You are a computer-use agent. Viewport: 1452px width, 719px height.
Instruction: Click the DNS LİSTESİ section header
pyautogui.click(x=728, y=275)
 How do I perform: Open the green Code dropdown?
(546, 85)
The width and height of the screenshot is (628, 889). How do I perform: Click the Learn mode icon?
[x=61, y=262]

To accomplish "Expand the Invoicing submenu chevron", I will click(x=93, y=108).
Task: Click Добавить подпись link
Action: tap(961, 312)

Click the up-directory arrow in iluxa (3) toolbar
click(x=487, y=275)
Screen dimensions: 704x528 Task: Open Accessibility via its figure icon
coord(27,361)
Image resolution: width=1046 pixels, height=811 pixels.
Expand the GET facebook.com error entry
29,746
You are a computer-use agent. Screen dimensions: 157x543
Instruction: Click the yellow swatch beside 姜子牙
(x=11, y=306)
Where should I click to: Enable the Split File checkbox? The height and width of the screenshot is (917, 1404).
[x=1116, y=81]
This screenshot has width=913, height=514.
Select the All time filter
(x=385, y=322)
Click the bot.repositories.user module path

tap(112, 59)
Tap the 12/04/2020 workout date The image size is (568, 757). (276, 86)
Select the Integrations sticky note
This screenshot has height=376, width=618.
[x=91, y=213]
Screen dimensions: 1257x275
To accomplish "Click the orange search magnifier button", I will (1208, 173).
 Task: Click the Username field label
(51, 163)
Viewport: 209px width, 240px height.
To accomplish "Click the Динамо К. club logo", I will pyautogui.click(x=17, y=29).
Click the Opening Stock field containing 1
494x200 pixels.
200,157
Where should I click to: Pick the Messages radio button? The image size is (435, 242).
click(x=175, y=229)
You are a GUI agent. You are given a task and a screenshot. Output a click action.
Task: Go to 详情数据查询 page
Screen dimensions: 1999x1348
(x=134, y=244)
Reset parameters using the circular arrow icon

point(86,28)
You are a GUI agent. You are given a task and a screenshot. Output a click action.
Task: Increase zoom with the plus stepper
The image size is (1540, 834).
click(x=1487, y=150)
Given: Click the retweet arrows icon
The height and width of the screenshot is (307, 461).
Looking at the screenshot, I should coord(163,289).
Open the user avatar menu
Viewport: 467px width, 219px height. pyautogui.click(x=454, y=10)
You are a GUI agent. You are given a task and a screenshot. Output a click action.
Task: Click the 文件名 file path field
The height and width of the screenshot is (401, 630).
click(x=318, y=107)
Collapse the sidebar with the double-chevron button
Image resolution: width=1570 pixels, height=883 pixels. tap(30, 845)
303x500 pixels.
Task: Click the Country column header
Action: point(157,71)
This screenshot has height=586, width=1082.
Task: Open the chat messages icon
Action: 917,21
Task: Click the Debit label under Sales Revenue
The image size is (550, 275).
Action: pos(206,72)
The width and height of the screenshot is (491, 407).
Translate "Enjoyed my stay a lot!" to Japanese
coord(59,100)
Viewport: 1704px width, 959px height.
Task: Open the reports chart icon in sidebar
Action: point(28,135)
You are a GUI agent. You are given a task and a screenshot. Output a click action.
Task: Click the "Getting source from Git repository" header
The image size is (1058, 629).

........

(Required task) Can you rewrite every line of the records above as a Markdown table with two columns, "No." for the row number and "Text" for the line itself, leaving out blank lines?

(Worked answer)
| No. | Text |
|---|---|
| 1 | You are a computer-use agent. Viewport: 1452px width, 719px height. |
| 2 | Instruction: Click the DNS LİSTESİ section header |
| 3 | pyautogui.click(x=728, y=275) |
| 4 |  How do I perform: Open the green Code dropdown? |
| 5 | (546, 85) |
| 6 | The width and height of the screenshot is (628, 889). How do I perform: Click the Learn mode icon? |
| 7 | [x=61, y=262] |
| 8 | To accomplish "Expand the Invoicing submenu chevron", I will click(x=93, y=108). |
| 9 | Task: Click Добавить подпись link |
| 10 | Action: tap(961, 312) |
| 11 | Click the up-directory arrow in iluxa (3) toolbar |
| 12 | click(x=487, y=275) |
| 13 | Screen dimensions: 704x528 Task: Open Accessibility via its figure icon |
| 14 | coord(27,361) |
| 15 | Image resolution: width=1046 pixels, height=811 pixels. |
| 16 | Expand the GET facebook.com error entry |
| 17 | 29,746 |
| 18 | You are a computer-use agent. Screen dimensions: 157x543 |
| 19 | Instruction: Click the yellow swatch beside 姜子牙 |
| 20 | (x=11, y=306) |
| 21 | Where should I click to: Enable the Split File checkbox? The height and width of the screenshot is (917, 1404). |
| 22 | [x=1116, y=81] |
| 23 | This screenshot has width=913, height=514. |
| 24 | Select the All time filter |
| 25 | (x=385, y=322) |
| 26 | Click the bot.repositories.user module path |
| 27 | tap(112, 59) |
| 28 | Tap the 12/04/2020 workout date The image size is (568, 757). (276, 86) |
| 29 | Select the Integrations sticky note |
| 30 | This screenshot has height=376, width=618. |
| 31 | [x=91, y=213] |
| 32 | Screen dimensions: 1257x275 |
| 33 | To accomplish "Click the orange search magnifier button", I will (1208, 173). |
| 34 |  Task: Click the Username field label |
| 35 | (51, 163) |
| 36 | Viewport: 209px width, 240px height. |
| 37 | To accomplish "Click the Динамо К. club logo", I will pyautogui.click(x=17, y=29). |
| 38 | Click the Opening Stock field containing 1 |
| 39 | 494x200 pixels. |
| 40 | 200,157 |
| 41 | Where should I click to: Pick the Messages radio button? The image size is (435, 242). |
| 42 | click(x=175, y=229) |
| 43 | You are a GUI agent. You are given a task and a screenshot. Output a click action. |
| 44 | Task: Go to 详情数据查询 page |
| 45 | Screen dimensions: 1999x1348 |
| 46 | (x=134, y=244) |
| 47 | Reset parameters using the circular arrow icon |
| 48 | point(86,28) |
| 49 | You are a GUI agent. You are given a task and a screenshot. Output a click action. |
| 50 | Task: Increase zoom with the plus stepper |
| 51 | The image size is (1540, 834). |
| 52 | click(x=1487, y=150) |
| 53 | Given: Click the retweet arrows icon |
| 54 | The height and width of the screenshot is (307, 461). |
| 55 | Looking at the screenshot, I should coord(163,289). |
| 56 | Open the user avatar menu |
| 57 | Viewport: 467px width, 219px height. pyautogui.click(x=454, y=10) |
| 58 | You are a GUI agent. You are given a task and a screenshot. Output a click action. |
| 59 | Task: Click the 文件名 file path field |
| 60 | The height and width of the screenshot is (401, 630). |
| 61 | click(x=318, y=107) |
| 62 | Collapse the sidebar with the double-chevron button |
| 63 | Image resolution: width=1570 pixels, height=883 pixels. tap(30, 845) |
| 64 | 303x500 pixels. |
| 65 | Task: Click the Country column header |
| 66 | Action: point(157,71) |
| 67 | This screenshot has height=586, width=1082. |
| 68 | Task: Open the chat messages icon |
| 69 | Action: 917,21 |
| 70 | Task: Click the Debit label under Sales Revenue |
| 71 | The image size is (550, 275). |
| 72 | Action: pos(206,72) |
| 73 | The width and height of the screenshot is (491, 407). |
| 74 | Translate "Enjoyed my stay a lot!" to Japanese |
| 75 | coord(59,100) |
| 76 | Viewport: 1704px width, 959px height. |
| 77 | Task: Open the reports chart icon in sidebar |
| 78 | Action: point(28,135) |
| 79 | You are a GUI agent. You are given a task and a screenshot. Output a click action. |
| 80 | Task: Click the "Getting source from Git repository" header |
| 81 | The image size is (1058, 629). |